Pack stock are often used in mountain environments and are grazed in uplands and wetlands, particularly subalpine wet meadows. Effects of pack stock on wetland invertebrates are unknown. Sequoia National Park, (Sierra Nevada, USA), was an ideal location for the study of lasting stock impacts on fauna, because a) there was an 18-year database of stock usage, b) there were meadows with little grazing that could be contrasted with grazed meadows, c) there is a long winter with no stock use, and d) the start of grazing for each meadow is controlled, so we could sample after greenup but just before stock arrived. We could thus address persistent conditions produced by many years of stock use in isolation from any potential short term impacts. We sampled terrestrial arthropods in paired “grazed” and “ungrazed” meadows across the Park and collected associated vegetation data. We found some negative effects of grazing on vegetation structure, but few lasting negative or positive effects of long-term stock grazing on arthropods in these wetlands. Although it appears that pack stock do not cause lasting damage to this arthropod assemblage, the extent of impact at the height of the grazing season remains unknown.
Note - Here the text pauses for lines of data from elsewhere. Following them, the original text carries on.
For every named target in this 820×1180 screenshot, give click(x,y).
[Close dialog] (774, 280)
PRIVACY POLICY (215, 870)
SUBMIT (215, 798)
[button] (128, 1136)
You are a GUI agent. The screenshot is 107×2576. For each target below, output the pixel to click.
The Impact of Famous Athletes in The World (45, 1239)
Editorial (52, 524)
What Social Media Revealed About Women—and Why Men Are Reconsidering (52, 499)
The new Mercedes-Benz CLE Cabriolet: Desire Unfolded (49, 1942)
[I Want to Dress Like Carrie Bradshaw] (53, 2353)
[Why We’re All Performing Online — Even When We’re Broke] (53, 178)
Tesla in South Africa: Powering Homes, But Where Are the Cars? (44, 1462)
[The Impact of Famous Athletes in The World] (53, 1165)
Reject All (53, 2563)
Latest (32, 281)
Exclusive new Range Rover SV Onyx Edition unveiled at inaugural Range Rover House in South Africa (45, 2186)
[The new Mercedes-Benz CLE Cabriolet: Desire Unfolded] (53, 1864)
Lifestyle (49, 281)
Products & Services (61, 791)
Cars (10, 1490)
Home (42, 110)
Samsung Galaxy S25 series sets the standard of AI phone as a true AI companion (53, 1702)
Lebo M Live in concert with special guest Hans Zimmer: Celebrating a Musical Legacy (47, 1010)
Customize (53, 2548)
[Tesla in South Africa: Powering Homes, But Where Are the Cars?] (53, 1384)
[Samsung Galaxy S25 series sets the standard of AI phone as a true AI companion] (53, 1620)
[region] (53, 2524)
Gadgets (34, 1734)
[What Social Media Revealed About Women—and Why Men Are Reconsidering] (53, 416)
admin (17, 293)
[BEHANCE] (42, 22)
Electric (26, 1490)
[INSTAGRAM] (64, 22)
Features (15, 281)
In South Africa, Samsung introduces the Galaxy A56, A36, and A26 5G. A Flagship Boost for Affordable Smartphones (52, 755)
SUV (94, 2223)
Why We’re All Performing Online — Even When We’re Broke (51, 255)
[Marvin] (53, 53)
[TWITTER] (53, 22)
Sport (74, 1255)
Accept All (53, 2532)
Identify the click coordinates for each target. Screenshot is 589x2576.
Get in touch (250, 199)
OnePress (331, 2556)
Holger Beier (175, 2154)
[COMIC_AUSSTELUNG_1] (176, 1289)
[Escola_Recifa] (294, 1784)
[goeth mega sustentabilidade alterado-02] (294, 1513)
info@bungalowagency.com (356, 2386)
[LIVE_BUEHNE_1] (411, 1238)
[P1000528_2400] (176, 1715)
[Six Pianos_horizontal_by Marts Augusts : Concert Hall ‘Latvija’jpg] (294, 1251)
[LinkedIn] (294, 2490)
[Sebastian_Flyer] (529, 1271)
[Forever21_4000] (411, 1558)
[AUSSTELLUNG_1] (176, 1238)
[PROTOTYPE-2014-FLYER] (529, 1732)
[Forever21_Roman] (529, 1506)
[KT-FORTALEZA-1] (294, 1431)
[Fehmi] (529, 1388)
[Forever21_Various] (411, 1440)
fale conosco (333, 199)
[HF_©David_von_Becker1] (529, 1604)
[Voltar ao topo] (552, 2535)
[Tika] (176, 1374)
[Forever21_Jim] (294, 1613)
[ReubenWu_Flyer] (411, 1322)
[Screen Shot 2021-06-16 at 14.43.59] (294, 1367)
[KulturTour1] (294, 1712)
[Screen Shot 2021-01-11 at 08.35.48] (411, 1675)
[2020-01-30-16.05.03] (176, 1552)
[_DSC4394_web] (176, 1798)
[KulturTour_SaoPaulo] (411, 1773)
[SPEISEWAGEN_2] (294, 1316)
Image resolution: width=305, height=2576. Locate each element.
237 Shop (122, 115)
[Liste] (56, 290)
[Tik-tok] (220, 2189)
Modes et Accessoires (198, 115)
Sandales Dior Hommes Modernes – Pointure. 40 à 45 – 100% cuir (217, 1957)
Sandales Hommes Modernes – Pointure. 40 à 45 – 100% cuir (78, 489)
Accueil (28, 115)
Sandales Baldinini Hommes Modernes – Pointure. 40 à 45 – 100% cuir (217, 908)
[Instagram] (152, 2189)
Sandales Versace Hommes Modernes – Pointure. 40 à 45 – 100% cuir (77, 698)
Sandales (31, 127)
Terrestrial and Aquatic Macroinvertebrate Assemblages as a Function of Wetland Type across a Mountain Landscape

Abstract Fens and wet meadows are important mountain wetland types, but influences on assemblage structure of associated invertebrates are poorly understood compared with other aspects of the ecology of these habitats. We sought to determine the relative contributions of terrestrial and aquatic invertebrates to diversity and abundance in these wetlands, the extent to which terrestrial and aquatic invertebrate assemblages differ with wetland type, and to what degree the aquatic assemblages vary as a function of slow sheet flow. We compared assemblages in fens and wet meadows, with and without flow, at 80 backcountry sites dispersed across the 6200 km2 landscape of Yosemite, Sequoia, and Kings Canyon National Parks in the Sierra Nevada mountains of California, U.S.A., using standard aquatic and terrestrial sweep netting. Cicadellid leafhoppers, aphids, and thomisid crab spiders were the most abundant terrestrial taxa. Cicadellids, Lepidoptera, anthomyiid, muscid, chloropid, and ephydrid flies, and thomisids were more abundant in fens than in wet meadows. Only mirid leaf bugs were significantly more abundant in wet meadows than fens. Sphaeriid clams and chironomid midges dominated aquatic assemblages both with and without flow. Chloroperlid stoneflies, mites, clams, and flatworms were all more abundant in flow, and Hemiptera and mosquitos were significantly more abundant in quiescent water. Mosquitos were more abundant in wet meadows, but there were few other population differences as a function of wetland type. Terrestrial diversity was 1.1 to 2.0 times that of aquatic diversity, depending on metric and habitat. Fens had greater terrestrial abundance, richness, evenness, and diversity than wet meadows; there were fewer differences as a function of wetland type for aquatic fauna. Presence or absence of slow sheet flow had more effect on these aquatic assemblages than did wetland type. Cluster analyses, ordination, and multi-response permutation procedures were generally consistent with the univariate results. Vegetation-based wetland classifications should be extrapolated to faunal assemblages with caution, particularly for aquatic invertebrates.